Problem (12): A race car accelerates from an initial velocity of $v_i=10\,{\rm m/s}$ to a final velocity of $v_f = 30\,{\rm m/s}$ in a time interval of $2\,{\rm s}$. Determine its average acceleration.

Solution:  A change in the velocity of an object $\Delta v$ over a time interval $\Delta t$ is defined as an average acceleration. Known: $v_i=10\,{\rm m/s}$, $v_f = 30\,{\rm m/s}$, $\Delta t=2\,{\rm s}$. Applying definition of average acceleration, we get \begin{align*}\bar{a}&=\frac{v_f-v_i}{\Delta t}\\&=\frac{30-10}{2}\\&=10\,{\rm m/s^2}\end{align*}

Problem (13): A motorcycle starts its trip along a straight line with a velocity of $10\,{\rm m/s}$ and ends with $20\,{\rm m/s}$ in the opposite direction in a time interval of $2\,{\rm s}$. What is the average acceleration of the car?
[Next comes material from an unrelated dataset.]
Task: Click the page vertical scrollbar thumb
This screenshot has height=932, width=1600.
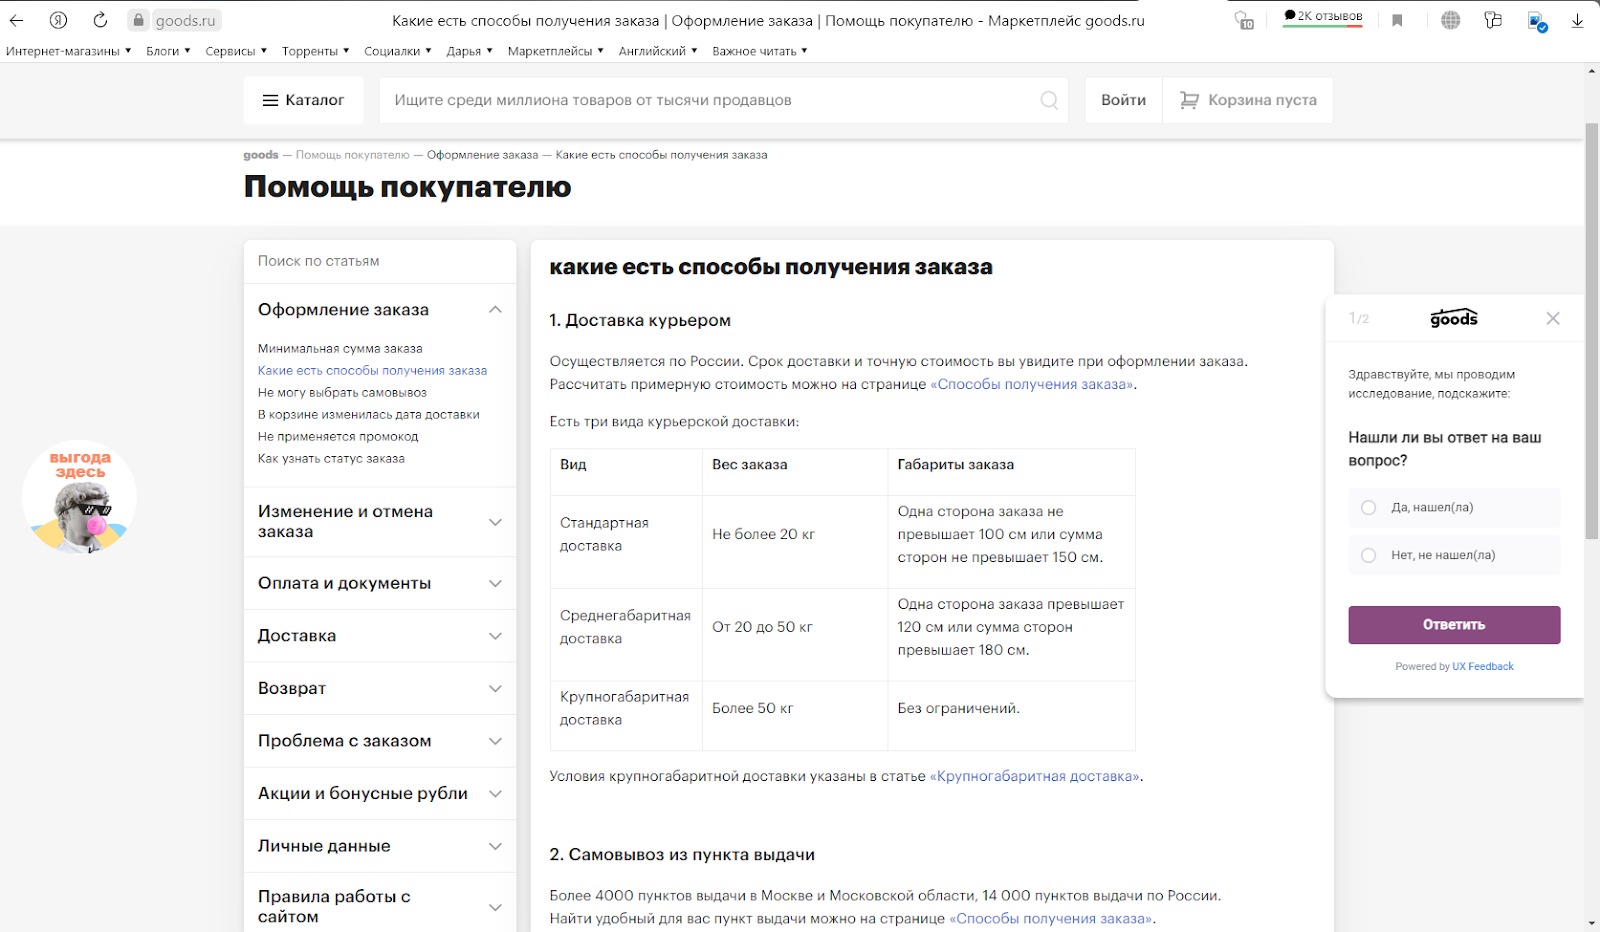Action: click(1591, 330)
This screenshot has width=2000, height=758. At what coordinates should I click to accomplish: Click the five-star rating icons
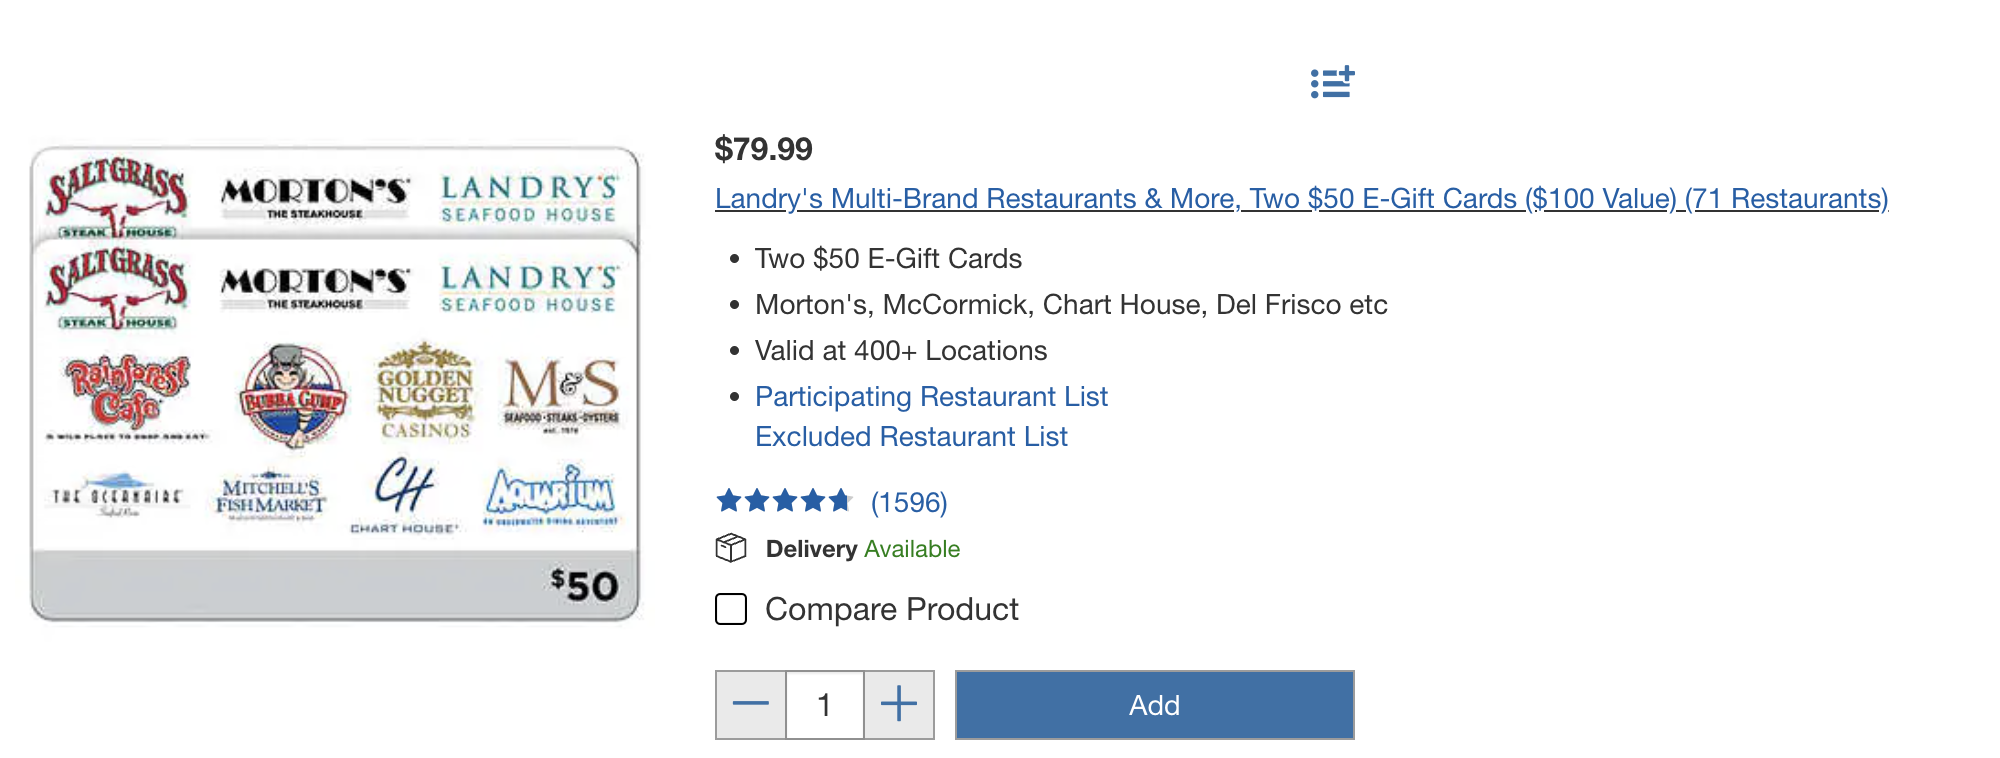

Solution:  Known: $v_i=10\,{\rm m/s}$, $v_f=-20\,{\rm m/s}$, $\Delta t=2\,{\rm s}$, $\bar{a}=?$. Using average acceleration definition we have \begin{align*}\bar{a}&=\frac{v_f-v_i}{\Delta t}\\\\&=\frac{(-20)-10}{2}\\\\ &=\boxed{-15\,{\rm m/s^2}}\end{align*}Recall that in the definition above, velocities are vector quantities. The final velocity is in the opposite direction from the initial velocity so a negative must be included.

Problem (14): A ball is thrown vertically up into the air by a boy. After $4$ seconds, it reaches the highest point of its path. How fast does the ball leave the boy's hand?

Solution : At the highest point, the ball has zero speed, $v_2=0$. It takes the ball $4\,\rm s$ to reach that point. In this problem, our unknown is the initial speed of the ball, $v_1=?$. Here, the ball accelerates at a constant rate of $g=-9.8\,\rm m/s^2$ in the presence of gravity.

When the ball is tossed upward, the only external force that acts on it is the gravity force. 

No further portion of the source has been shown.